Sunday, January 04, 2015

Happy New Year 2015

We typically celebrate New Year's Eve at East Coast Time, that is, when it is 9:00 p.m. here in California.  This year, a little after 8:00 p.m., I suggested we celebrate it "Halifax" time, four hours earlier.  If this keeps up, by the time we hit that old nursing home, we may toast each other with our glasses of Metimucil at noon, muttering that somewhere in the world (Australia maybe?) it's time to celebrate the advent of the new year.
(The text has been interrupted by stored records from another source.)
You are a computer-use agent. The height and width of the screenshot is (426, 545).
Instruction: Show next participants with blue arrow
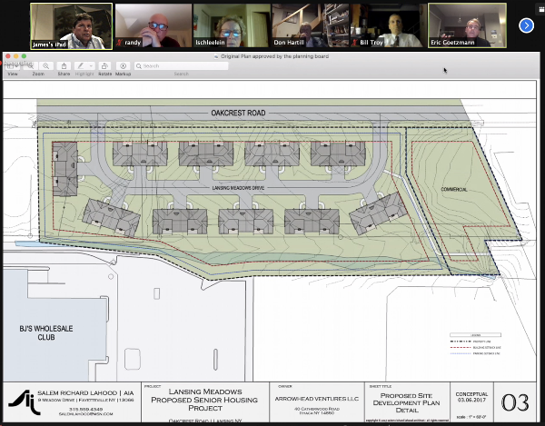click(526, 25)
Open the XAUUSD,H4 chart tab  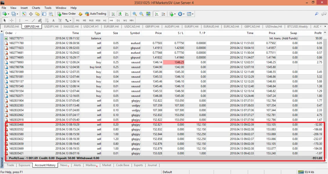point(71,26)
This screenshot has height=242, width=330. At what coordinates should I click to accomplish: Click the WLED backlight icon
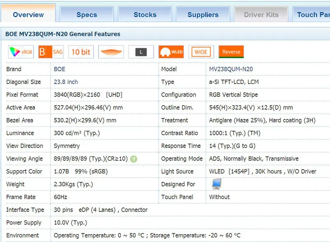(171, 52)
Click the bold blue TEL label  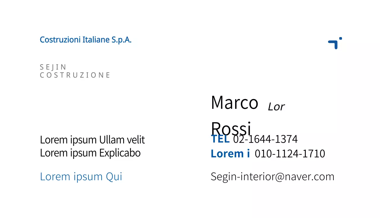pyautogui.click(x=220, y=139)
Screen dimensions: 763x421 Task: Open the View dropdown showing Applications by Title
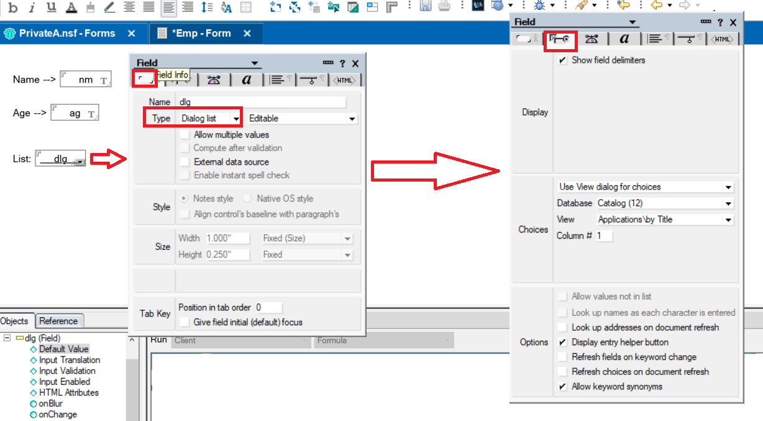coord(728,219)
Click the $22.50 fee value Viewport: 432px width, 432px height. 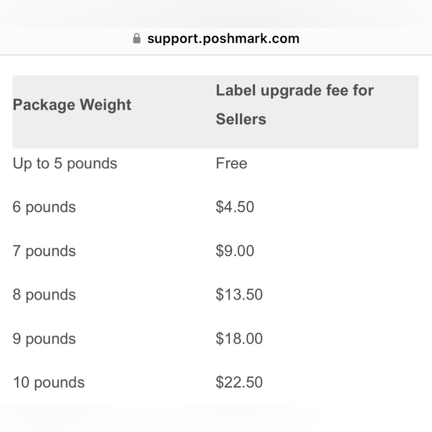point(239,382)
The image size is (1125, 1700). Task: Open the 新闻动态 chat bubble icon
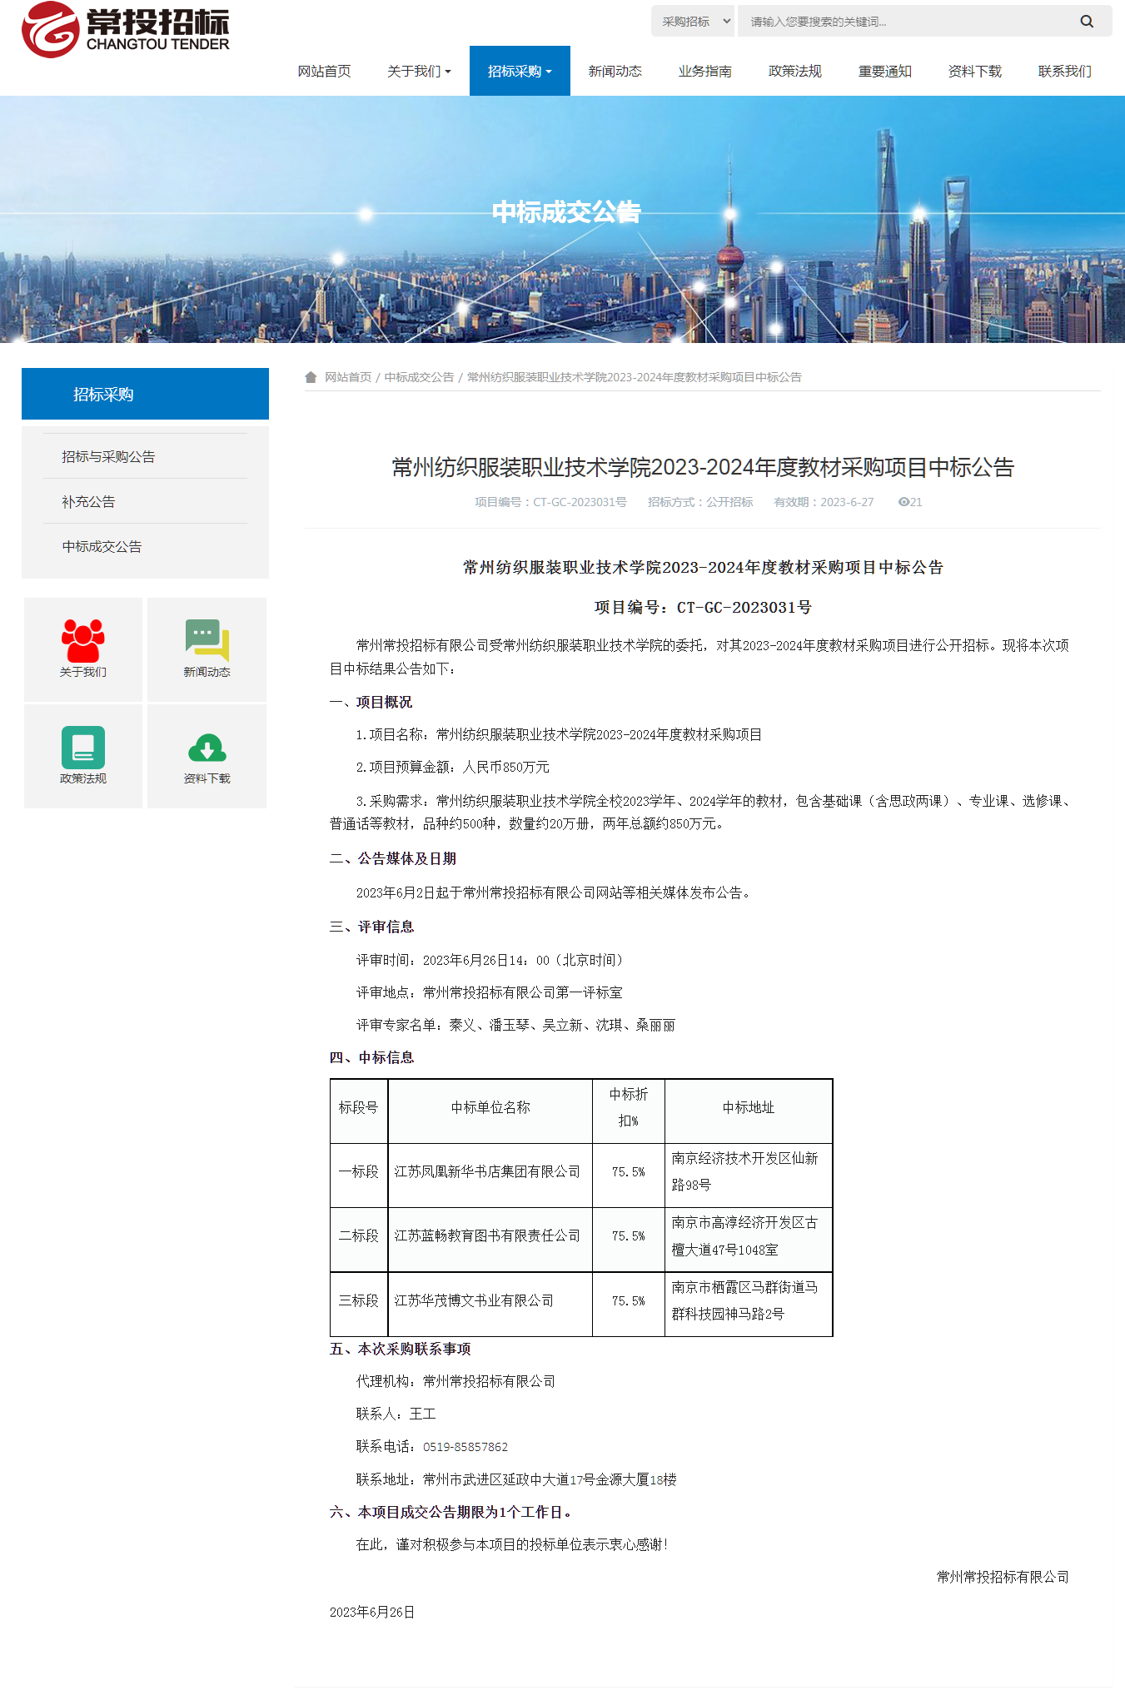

Celebrating in the future in a rest home, er--Assisted Living Center, is a definite possibility, given what I feel like as I approach a birthday that brings me, as everyone knows, one year closer to death...and the inevitable Assisted Living Center (ALC).  If I were forty years old this idea would seem morbidly uncomfortable, but this year I'm thinking that I'd just better get used to the idea because there are some upsides (I'll find them yet, as I'm a Pollyana if there ever was one) to this sort of arrangement of having your social life at the big table in the dining room with many other infirmed, but not necessarily feeble-minded, and may well prove as attractive the idea of not having to cook the three squares every day.  

My husband's parents wondered why they waited so long to move to their ALC, and after she died (another inevitable component of this stage of life) he found his second wife there.  I'm not saying that I'm going to kick off after I turn my birthday and leave my husband hunting down a suitable widow to move in with, but all I'm saying is that the view (and the array of choices) from this decade is substantially different than the view from 30, or 40.  Surprisingly different.


Perhaps that's why this cartoon caught my eye.  Certainly Dan Piraro (above), a man of my vintage, doesn't look like he has one foot in the grave.  If you looked around my studio with various creative projects scattered every which way, you know I plan to be around for a while.  I'm guess I'm just trying to be practical about how the ensuing decades might unfold, like I have some say in the matter.  At my age, it's the calamaties, the unforseen health problems, the fall, the traveling blood clot that will derail the best laid plans for the future.  So it's a happy sappy birthday to me, as I'm working to adjust my expectations to more closely match my long-range realities, whatever they are.  And trying not to rush Halifax-New-Year's style into what lies beyond.